[TEXTO SELECIONADO]
Penso nisso toda vez que revejo o
primeiro Homem de Ferro. Na época, o Tony Stark parecia o auge da
sofisticação — um homem inteligente, ferido, autodepreciativo, mas ainda
carismático o bastante para controlar a própria narrativa. Era o anti-herói
ideal pra geração que estava aprendendo a rir do próprio fracasso antes que o
mundo o fizesse. Só que o que parecia humano em 2008 virou fórmula na década
seguinte. Todo herói que veio depois precisou ser engraçado, espirituoso e
consciente do próprio roteiro (ou como as pessoas gostam de dizer: A Marvel
tentou criar outro Tony Stark em cada franquia...). E quanto mais o cinema se
tornava metalinguístico, mais o espectador se afastava da experiência
emocional. O humor deixou de ser uma ferramenta pra se tornar o próprio sistema
de defesa do gênero.
Tony Stark abriu a porta, Peter
Quill arrancou as dobradiças e o Doutor Estranho selou o destino da seriedade
nos blockbusters da Marvel. Todos seguem o mesmo arquétipo: o homem brilhante
que mascara a fragilidade com ironia, o gênio que prefere brincar com a
realidade a encarar as próprias consequências. E o público aprendeu a amar
isso, porque rir é mais confortável do que sentir desconforto. O herói moderno
precisa ser engraçado porque o público moderno tem vergonha de refletir nesse
tipo de gênero.
Mas esse vício da autodepreciação
vem de um medo mais profundo: o medo do ridículo. A cultura pop, como reflexo
da nossa própria neurose social, tem pavor de parecer sincera demais. Um
personagem que sente dor com convicção soa melodramático; um que reflete demais
é acusado de ser “pretensioso”. E quando a vulnerabilidade se torna suspeita, o
que resta é o sarcasmo. A indústria percebeu isso e capitalizou. Deadpool
foi o ponto de inflexão. Não é um filme ruim — pelo contrário, é o ápice da
autopercepção irônica. Mas foi o momento em que o cinismo se consolidou como
modelo de segurança. Ele mostrou às produtoras que bastava rir de si mesmo pra
escapar de qualquer crítica. Se o público apontasse incoerências, bastava
responder com uma piscadela pra câmera ou uma piadinha sobre “roteirinho fraco”.
A partir dali, o herói virou um
apresentador de stand-up armado. Roteiros inteiros passaram a ser construídos
em torno da inteligência de uma piada, não da profundidade de um dilema. Até a
tragédia precisou ser editada para não pesar demais. E o público, treinado por
anos a evitar desconforto, começou a chamar de “lento” qualquer filme que
pedisse mais de dois minutos de silêncio. Quando The Batman estreou,
parte da plateia reclamou que o filme era “sombrio demais”, como se a escuridão
fosse defeito e não essência do personagem. Mas o incômodo é revelador: o
público quer a catarse sem a sujeira emocional que ela traz.

[DADOS]
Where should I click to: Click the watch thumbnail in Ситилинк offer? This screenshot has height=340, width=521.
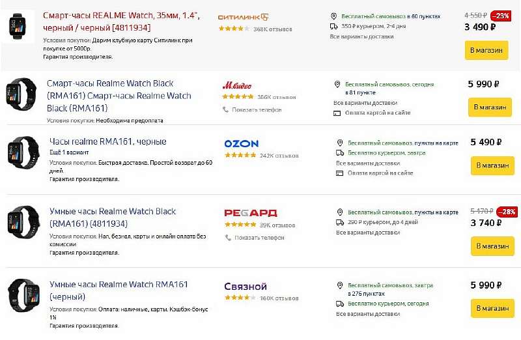(x=18, y=26)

[TAREFA 1] Segundo o texto selecionado, qual filme foi o ponto de inflexão em que o cinismo se consolidou como modelo de segurança?
[TAREFA 2] Enumere as características que, de acordo com o texto selecionado, todo herói surgido depois do primeiro Homem de Ferro precisou ter.

[RESPOSTA COMENTADA 1] Deadpool.

[RESPOSTA COMENTADA 2] Ser engraçado, ser espirituoso e ser consciente do próprio roteiro.